The one person who knows about this arena is Prince Charles. He understands completely what is in store for his young sons, especially the elder boy, who is cursed with Diana's charm and good looks. And yet there he was in Vancouver, fooling with the hat and striking a very nice note of spontaneity with his boys. It seemed genuine enough and, after everything, it was good to see them looking so happy. But that's the point. Once you catch yourself feeling such things, you become involved in the soap. When the Prince and his sons perform less naturally on the next outing, you'll find yourself wondering, along with the bottom-feeders of the royal corps, what's up with Wills? Or why is Prince Harry looking so glum. In all probability nothing is wrong: it's just that the story line has changed and the pictures have been chosen to fit the new twist in the plot.

And so the lives of these two young boys have been dedicated to our pleasure. It is an intolerable burden, which apparently William has some inkling of; although naturally the royal correspondents have been anxious to show that he warmed to the attention in Vancouver and began to perform like a professional. They would say this because their careers were all looking somewhat spent - they were in need of a new royal star.
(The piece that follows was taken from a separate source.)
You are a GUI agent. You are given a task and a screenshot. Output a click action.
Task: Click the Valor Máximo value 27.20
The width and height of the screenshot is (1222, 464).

Now a "rangy blond" is thrilling the crowds again and they can relax. We may even yet see the return of that preposterous figure, James Whitaker, the Daily Mirror's former royal correspondent who announced his retirement from the circuit last autumn.

The point about the members of the royal press corps is that they are our representatives. Without the endorse- ment of our newspaper purchases each Monday this extraordinary circus would not exist. But there again, in an age when the actual emperors are men such as Rupert Murdoch, the only point of royalty is the pleasure of watching their slow torment. It would indeed be a pity to sacrifice these two nice-looking boys to that nasty little atavism.